A 60-day shutdown of the tunnel was scheduled in early 2017 to perform a visual inspection, gather detailed information regarding the location and type of defects in the lining and establish the current structural condition of the tunnel (Fig. 2). The inspection indicated the many defects in the existing tunnel lining and the feasibility of repair (McMillen Jacobs, 2017).

The study also performed geotechnical investigations to ascertain site conditions for the new tunnel alignments, a condition assessment of the existing tunnel and a detailed hydraulic analysis to assess the flow capacity of the existing tunnel and evaluate effects of various improvements. The overall assessment was that existing tunnel was found to be not beyond repair and many sections to be in relatively good condition (McMillen Jacobs, 2017). The hydraulic analysis indicated that relining the tunnel would significantly reduce hydraulic capacity (McMillen Jacobs and Black & Veatch, 2017). So, the selection of the preferred project came down to comparing the rehabilitation and the new bypass tunnels against the performance standards and the other considerations of construction, environmental, permitting, cost and schedule described in this article. After thoroughly reviewing all this information and data at hand, the SFPUC ultimately decided the best course of action was to rehabilitate the Mountain Tunnel.

Mountain Tunnel is downstream of Hetch Hetchy Reservoir. Source: SFPUC 2017.

FIG.1-Mountain Tunnel is downstream of Hetch Hetchy Reservoir. Source: SFPUC 2017.

Cataloging every lining defect during the 2017 tunnel inspection. Source: Robin Scheswohl/SFPUC 2017.

FIG.2-Cataloging every lining defect during the 2017 tunnel inspection. Source: Robin Scheswohl/SFPUC 2017.

Why rehab?

The purpose of this article is to explain why tunnel rehabilitation can sometimes meet the needs of water agency owners better, or just as well, as new tunnels or bypass tunnel projects. Many owners are resource limited. They have competing program priorities, limited capital resources and limited staff expertise to undertake and properly manage mega size new tunnel projects.

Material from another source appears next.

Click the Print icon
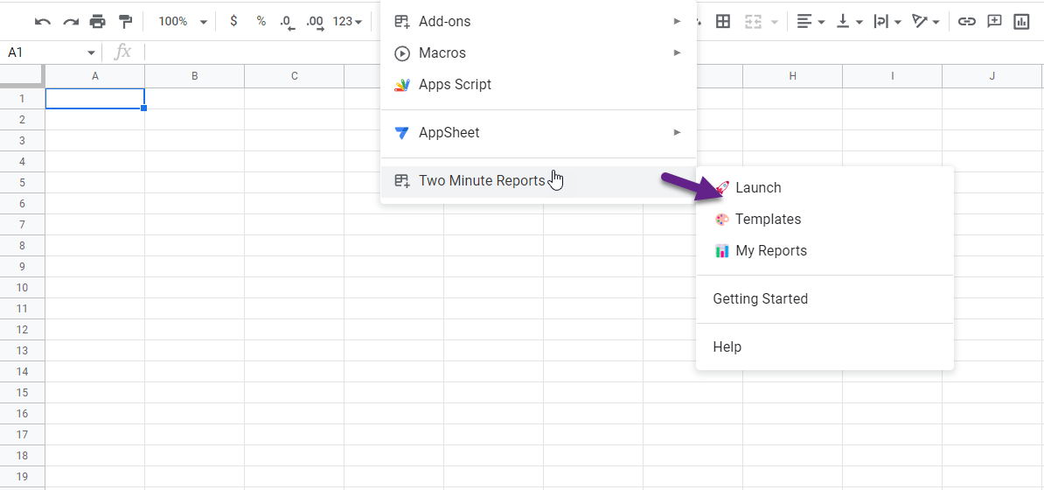Screen dimensions: 1044x490 (x=98, y=21)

Water agency capital budgets typically include many improvement projects competing for the same capital. The project list can include improvements to treatment facilities, transmission pipelines, pump stations and other facilities besides tunnel projects. Not every project gets immediately funded and some are postponed for later funding in a 10-year plan. Owners want to stretch every dollar to cover as many priority projects as possible.

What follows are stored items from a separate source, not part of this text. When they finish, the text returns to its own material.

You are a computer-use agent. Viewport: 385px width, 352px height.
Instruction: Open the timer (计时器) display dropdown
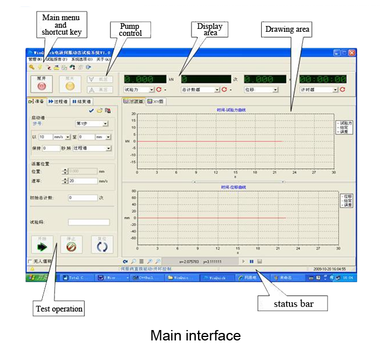pyautogui.click(x=335, y=90)

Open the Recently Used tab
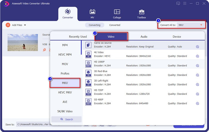coord(78,37)
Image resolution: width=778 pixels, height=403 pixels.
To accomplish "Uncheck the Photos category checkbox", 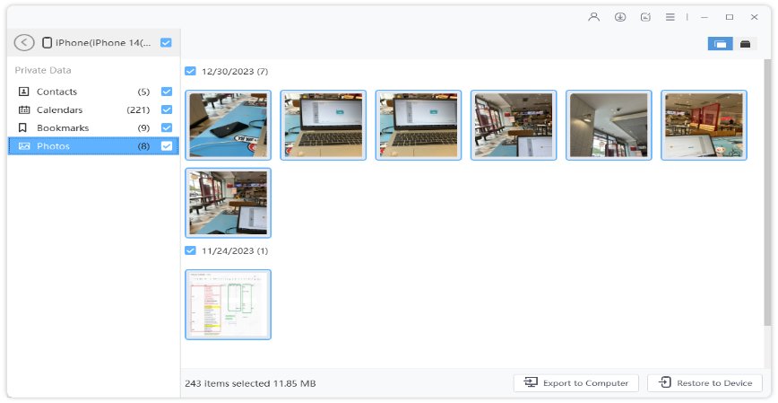I will tap(166, 146).
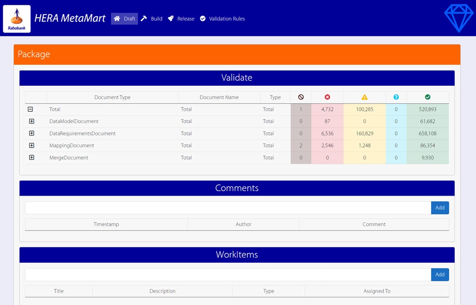The image size is (476, 305).
Task: Click the red error X column icon
Action: 327,97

Water agency owners typically have to sell bonds to fund their capital projects. The sale of bonds is a longterm financial commitment that many water districts are more hesitant to undertake in fiscally conservative times. Smaller water districts, in particular, are not willing to mortgage the future operations of the district to significant long-term debt.

Some districts have to also contend with stakeholder and customer opposition to the raising of water rates to service the debt payback. After years of increased water rates to pay for improvements on other parts of the SFPUC water delivery system, ratepayers would be understandably wary of additional increases to their water bill to pay for a new Mountain Tunnel.

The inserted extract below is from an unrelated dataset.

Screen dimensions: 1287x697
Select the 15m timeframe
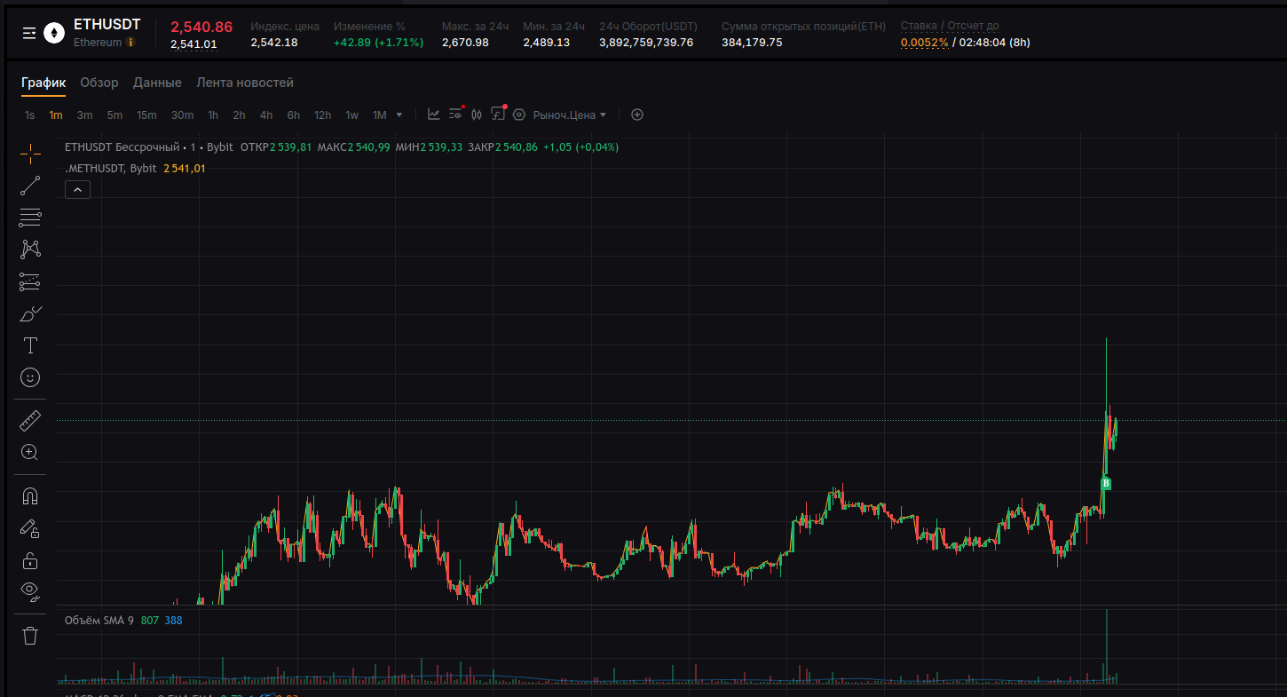point(146,115)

It’s about less money and time

When choosing to upgrade major transmission facilities, most water districts would look seriously at cheaper alternatives rather than undertake a total replacement facility. Most owners would want to avoid a situation where the entire program budget is dominated by mega size projects, with outsized impacts on annual cash flows to service bond debt and unpopular customer rate increases to cover the bond repayments — as may be the case of large capital improvement programs, including new, expensive tunnel projects.

Given a choice between constructing a new tunnel, or bypass tunnel, or simply a rehabilitation of the existing tunnel, owners would naturally first look at the rehab option. Rehab projects are significantly cheaper than building from new. It is estimated that the upfront capital outlay of a rehab can be 30 percent to 50 percent of the cost of comparable size and length of a new or bypass tunnel. Cheaper upfront capital investment in initial construction can mean increased financial capacity to invest in periodic maintenance of a rehabilitated asset for the long term.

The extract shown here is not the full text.